Second, the intersections that psychoanalytically oriented cultural historians such as Lifton have highlighted in their writings can be utilized to illuminate the meaning of important Sinhala novels. For example, one useful way of approaching the chain of eight novels, beginning with Gamanka Mula, that Gunadasa Amarasekera has composed can be understood in terms of these intersections – psychological, social, political, economic and cultural.

Analysis

That important social transformations cannot be attributed to single causes or comprehended through unitary explanations is a fact that the better psychohistorians have demonstrated in their writing.

This is indeed a facet of analysis that can be productively applied to the novels of Amarasekera. Moreover the vicissitudes of human continuity that certain pshychohistorains reference is central to understanding Amarasekera’s novels.

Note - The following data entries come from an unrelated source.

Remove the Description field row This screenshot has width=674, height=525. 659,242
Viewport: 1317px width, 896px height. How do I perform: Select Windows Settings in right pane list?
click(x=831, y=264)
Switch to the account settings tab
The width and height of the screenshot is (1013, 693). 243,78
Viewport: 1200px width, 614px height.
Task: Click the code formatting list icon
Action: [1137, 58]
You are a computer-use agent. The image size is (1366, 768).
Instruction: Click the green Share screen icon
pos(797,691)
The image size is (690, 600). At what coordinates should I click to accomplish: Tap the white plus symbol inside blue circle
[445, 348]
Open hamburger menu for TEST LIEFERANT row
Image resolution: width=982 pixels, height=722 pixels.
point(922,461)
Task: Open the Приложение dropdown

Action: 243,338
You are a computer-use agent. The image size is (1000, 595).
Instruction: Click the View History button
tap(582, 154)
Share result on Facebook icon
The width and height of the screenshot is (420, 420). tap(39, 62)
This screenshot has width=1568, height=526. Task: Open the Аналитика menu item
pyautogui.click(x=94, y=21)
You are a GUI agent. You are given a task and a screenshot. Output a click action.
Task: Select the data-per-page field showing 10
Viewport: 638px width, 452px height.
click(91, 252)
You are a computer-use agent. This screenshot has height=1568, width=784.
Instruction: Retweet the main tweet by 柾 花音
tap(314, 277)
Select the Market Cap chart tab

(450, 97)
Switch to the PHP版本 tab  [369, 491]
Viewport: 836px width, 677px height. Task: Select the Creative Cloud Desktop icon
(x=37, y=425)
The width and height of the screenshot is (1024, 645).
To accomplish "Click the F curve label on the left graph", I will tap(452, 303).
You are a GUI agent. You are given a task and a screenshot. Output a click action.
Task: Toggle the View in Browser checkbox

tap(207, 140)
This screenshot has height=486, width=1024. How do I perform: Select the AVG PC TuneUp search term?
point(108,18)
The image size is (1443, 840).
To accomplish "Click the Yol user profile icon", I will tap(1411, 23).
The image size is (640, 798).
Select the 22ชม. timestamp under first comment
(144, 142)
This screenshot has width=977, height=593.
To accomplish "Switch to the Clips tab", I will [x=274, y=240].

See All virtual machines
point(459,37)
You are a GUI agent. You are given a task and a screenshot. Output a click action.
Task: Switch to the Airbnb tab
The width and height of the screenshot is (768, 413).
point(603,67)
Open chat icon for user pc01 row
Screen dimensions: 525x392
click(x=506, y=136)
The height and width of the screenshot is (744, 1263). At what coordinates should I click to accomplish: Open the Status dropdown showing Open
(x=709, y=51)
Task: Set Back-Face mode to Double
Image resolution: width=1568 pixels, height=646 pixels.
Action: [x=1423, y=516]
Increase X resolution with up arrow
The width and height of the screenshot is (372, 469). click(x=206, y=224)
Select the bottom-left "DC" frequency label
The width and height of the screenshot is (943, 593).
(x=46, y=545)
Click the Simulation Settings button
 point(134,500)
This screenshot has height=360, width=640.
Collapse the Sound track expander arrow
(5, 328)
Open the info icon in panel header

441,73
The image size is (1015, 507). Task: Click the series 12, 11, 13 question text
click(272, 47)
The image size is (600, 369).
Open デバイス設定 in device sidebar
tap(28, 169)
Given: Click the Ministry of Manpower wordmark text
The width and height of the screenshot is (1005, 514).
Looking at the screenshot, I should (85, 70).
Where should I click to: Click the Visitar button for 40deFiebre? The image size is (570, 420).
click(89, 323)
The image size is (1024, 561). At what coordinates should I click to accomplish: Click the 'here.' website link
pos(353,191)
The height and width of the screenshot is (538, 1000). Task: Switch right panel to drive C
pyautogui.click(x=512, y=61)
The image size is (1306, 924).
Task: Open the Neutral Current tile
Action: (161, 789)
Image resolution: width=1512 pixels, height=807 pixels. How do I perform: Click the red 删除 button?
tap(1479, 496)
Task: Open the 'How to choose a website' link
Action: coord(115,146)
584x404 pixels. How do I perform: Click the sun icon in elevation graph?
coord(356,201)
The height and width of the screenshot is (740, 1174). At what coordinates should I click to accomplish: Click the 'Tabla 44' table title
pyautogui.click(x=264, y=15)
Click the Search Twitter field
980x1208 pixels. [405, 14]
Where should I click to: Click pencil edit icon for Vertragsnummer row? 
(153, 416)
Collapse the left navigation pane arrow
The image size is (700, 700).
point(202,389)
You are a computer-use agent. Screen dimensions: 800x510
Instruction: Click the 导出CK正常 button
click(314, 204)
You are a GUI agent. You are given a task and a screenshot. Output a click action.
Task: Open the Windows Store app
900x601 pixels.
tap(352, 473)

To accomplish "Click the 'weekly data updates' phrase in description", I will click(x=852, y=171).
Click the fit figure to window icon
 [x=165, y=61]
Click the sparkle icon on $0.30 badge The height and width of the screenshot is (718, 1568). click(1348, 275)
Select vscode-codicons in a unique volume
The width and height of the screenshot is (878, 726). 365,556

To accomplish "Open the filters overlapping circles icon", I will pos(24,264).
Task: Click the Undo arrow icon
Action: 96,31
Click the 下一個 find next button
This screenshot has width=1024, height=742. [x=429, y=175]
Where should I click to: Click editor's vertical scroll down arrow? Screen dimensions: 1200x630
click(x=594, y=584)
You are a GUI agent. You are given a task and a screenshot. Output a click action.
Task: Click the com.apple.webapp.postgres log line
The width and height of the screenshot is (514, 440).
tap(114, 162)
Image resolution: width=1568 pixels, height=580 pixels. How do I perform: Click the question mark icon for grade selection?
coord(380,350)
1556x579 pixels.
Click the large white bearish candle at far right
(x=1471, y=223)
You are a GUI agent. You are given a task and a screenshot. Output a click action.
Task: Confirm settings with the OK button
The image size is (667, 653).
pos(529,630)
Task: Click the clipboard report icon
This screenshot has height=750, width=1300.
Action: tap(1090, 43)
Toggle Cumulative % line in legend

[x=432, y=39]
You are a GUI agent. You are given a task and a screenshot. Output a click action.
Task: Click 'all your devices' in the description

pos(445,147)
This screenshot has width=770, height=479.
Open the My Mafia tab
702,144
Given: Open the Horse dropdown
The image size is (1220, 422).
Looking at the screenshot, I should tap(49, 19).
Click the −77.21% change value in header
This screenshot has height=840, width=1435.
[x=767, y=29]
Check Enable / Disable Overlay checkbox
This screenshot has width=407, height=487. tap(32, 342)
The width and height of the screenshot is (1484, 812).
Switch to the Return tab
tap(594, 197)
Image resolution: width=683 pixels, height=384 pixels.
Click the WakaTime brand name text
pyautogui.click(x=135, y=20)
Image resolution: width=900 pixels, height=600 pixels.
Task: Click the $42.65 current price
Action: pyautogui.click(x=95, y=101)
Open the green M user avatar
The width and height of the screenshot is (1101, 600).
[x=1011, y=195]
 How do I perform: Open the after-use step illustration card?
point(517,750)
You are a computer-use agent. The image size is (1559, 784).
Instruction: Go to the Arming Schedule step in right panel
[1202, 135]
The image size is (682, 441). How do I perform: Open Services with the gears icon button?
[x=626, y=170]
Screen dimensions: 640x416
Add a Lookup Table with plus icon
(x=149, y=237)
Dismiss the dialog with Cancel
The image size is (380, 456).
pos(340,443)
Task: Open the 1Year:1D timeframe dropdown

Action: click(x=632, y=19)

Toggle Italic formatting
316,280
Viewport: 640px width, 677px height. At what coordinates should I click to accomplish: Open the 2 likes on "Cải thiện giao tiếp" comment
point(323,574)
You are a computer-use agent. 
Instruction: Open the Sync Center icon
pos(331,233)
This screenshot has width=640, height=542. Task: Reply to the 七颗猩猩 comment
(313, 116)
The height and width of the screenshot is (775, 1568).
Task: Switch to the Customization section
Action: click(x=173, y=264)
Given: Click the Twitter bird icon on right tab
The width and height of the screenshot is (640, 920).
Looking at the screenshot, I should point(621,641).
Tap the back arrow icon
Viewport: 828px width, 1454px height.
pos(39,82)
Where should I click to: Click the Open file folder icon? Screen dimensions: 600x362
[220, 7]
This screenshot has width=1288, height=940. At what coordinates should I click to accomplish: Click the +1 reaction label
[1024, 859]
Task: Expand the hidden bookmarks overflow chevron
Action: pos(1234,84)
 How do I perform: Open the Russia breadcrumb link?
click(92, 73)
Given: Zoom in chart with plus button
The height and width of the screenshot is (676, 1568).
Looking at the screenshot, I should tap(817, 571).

Thirdly, we can apply some of the analytical approaches disseminated by modern psychoanalytically inspired historians in the elucidation of literary works both modern and classical. Let us, for example, consider the Kavsilumina, which in many ways is the greatest Sinhala classical poem.

It represents the creative blending of Buddhist thematics and Sanskrit poetry. What this poem focuses on is the theme of loss and desire - a theme that psychoanalysis such as Freud and Lacan have found inordinately fascinating. The basic narrative discourse of the poem is one that is found in many cultures – the best and the beauty. However, the author of the Sinhala poem develops it along his chosen cultural pathways.

The theme of loss and desire is expanded using culturally grounded and traditionally inflected tropes. This is clearly in evidence in, say, the lament of Kusa. Here the absence of the love object, and the memory of her and the desire for her lead to death anxieties and dark imagery.

Death

Here what we observe in an interesting way is how impending death makes life possible because the production of meaning and the rage for representation are made possible by it. It also has to be kept in mind that as the lament of Kusa demonstrates, what motivates desire is lack, and it is the price that human subjects are obliged to pay for their entry into the domains of language and culture.

In other words, the whole being of the poem Kavsilumina can be unriddled through the concepts of desire and loss - two concepts central to the analytical work of psychohistory. Lacan once claimed that he had underscored ‘the profound relationship uniting the notion of death instinct to the problem of speech.’ This line of thinking opens a whole new space of inquiry into Kavsilumina.